Frases como essas não cabem mais no admirável mundo novo em que vivemos. Neste novo universo velho, pessoas com 60 anos ou mais estão tão ou mais produtivas que os jovens. Um bom exemplo são as pessoas que aprendem coisas novas completamente fora das suas áreas de atuação.

Li recentemente aqui mesmo no Estadão uma matéria sobre um grupo de idosos que estão aprendendo programação de videogames. O que mais me chamou a atenção foi a disponibilidade destas pessoas em aprender algo novo, mas completamente novo. Imaginem aprender a programar um jogo digital? Incrível.
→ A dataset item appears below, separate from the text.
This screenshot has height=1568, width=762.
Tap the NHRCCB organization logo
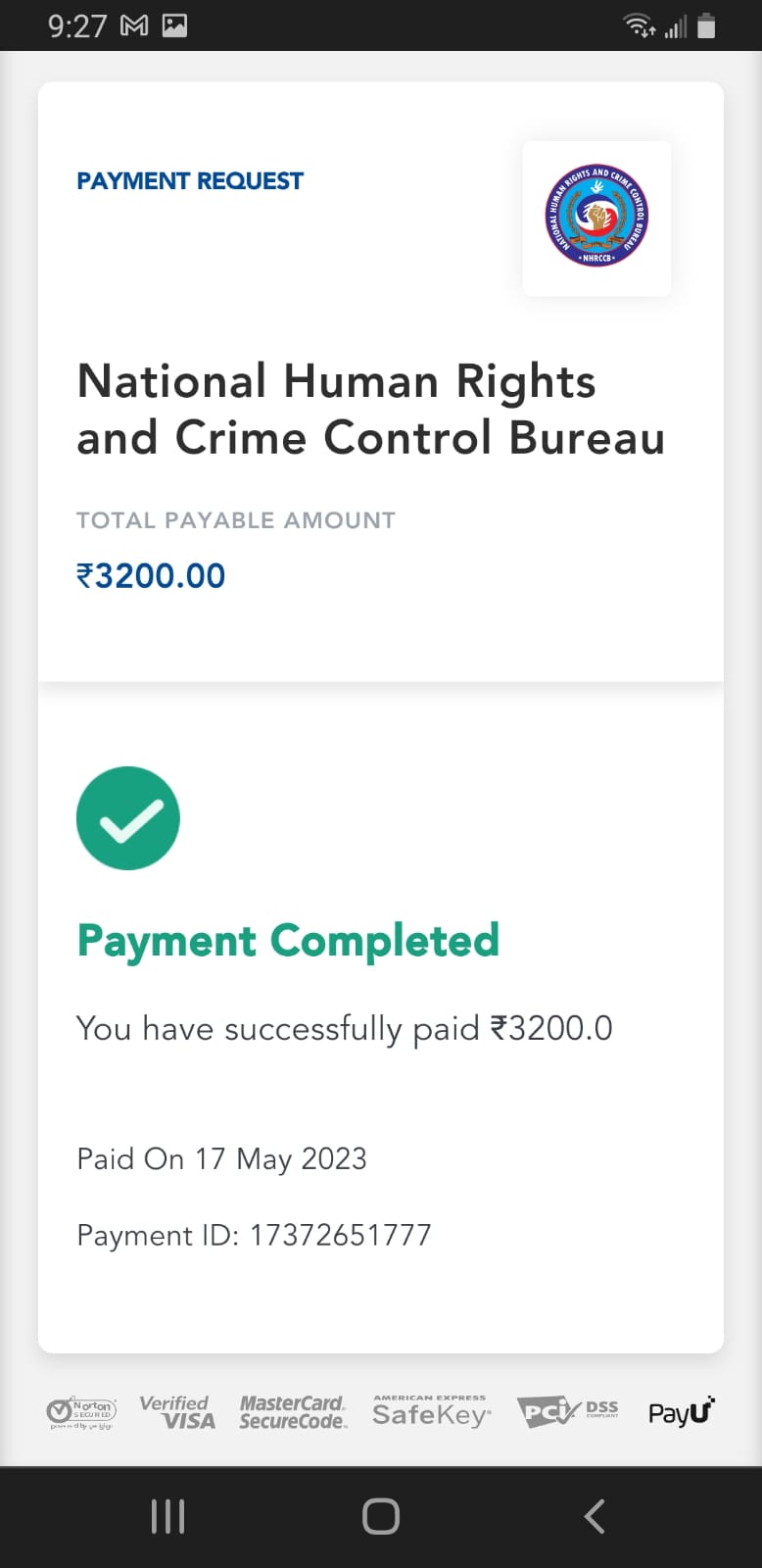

Fico imaginando o quanto para estas pessoas este universo é tão distante. Pessoas que viram a transformação (em um curto espaço de tempo) do analógico para o digital. Viram o avanço do rádio para a inimaginável televisão. Computador, telefone celular e smartphone. Quanta mudança.

Agora as pessoas não veem mais novela e, sim, séries. Telefone fixo é peça de museu e uma raridade. Hoje a conversa é somente por aplicativos de mensagens, com direito a vídeos engraçados, GIFs – meus Deus, o que é isso mesmo? – áudios e figuras divertidas, os chamados emojis.
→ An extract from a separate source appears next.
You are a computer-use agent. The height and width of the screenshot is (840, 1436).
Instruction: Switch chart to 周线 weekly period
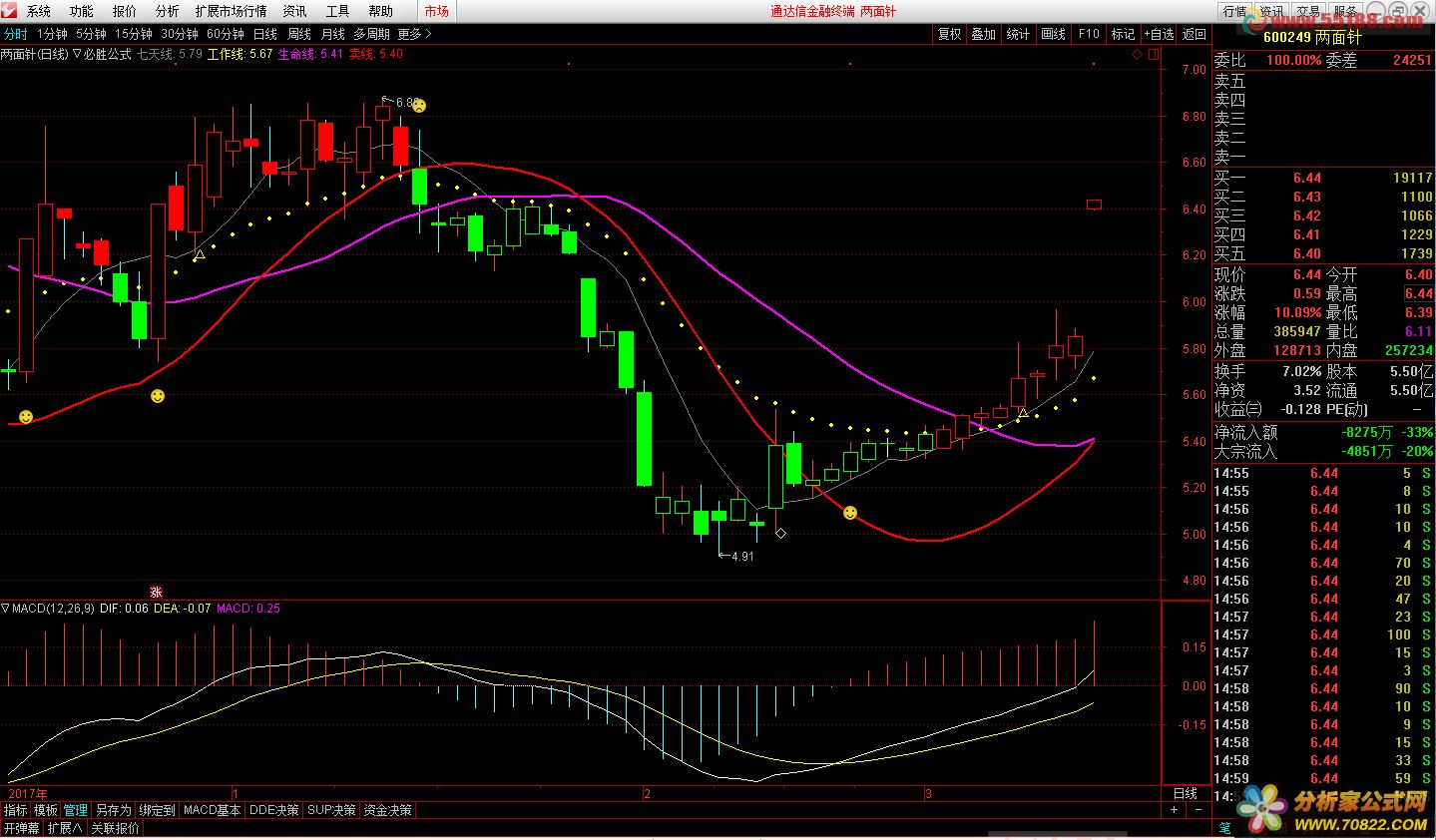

O que mais gosto de pensar neste novo velho universo são as inúmeras possibilidades que a tecnologia, a modernização e o avanço trouxeram para todas as gerações, inclusive para aqueles com mais de 60 anos.

Aqui, continuo de olho no que é bom para viver mais e melhor. Aprender algo novo certamente é uma delas. Bom para a saúde mental, emocional e física. Aprenda algo novo sempre. Viva mais e melhor.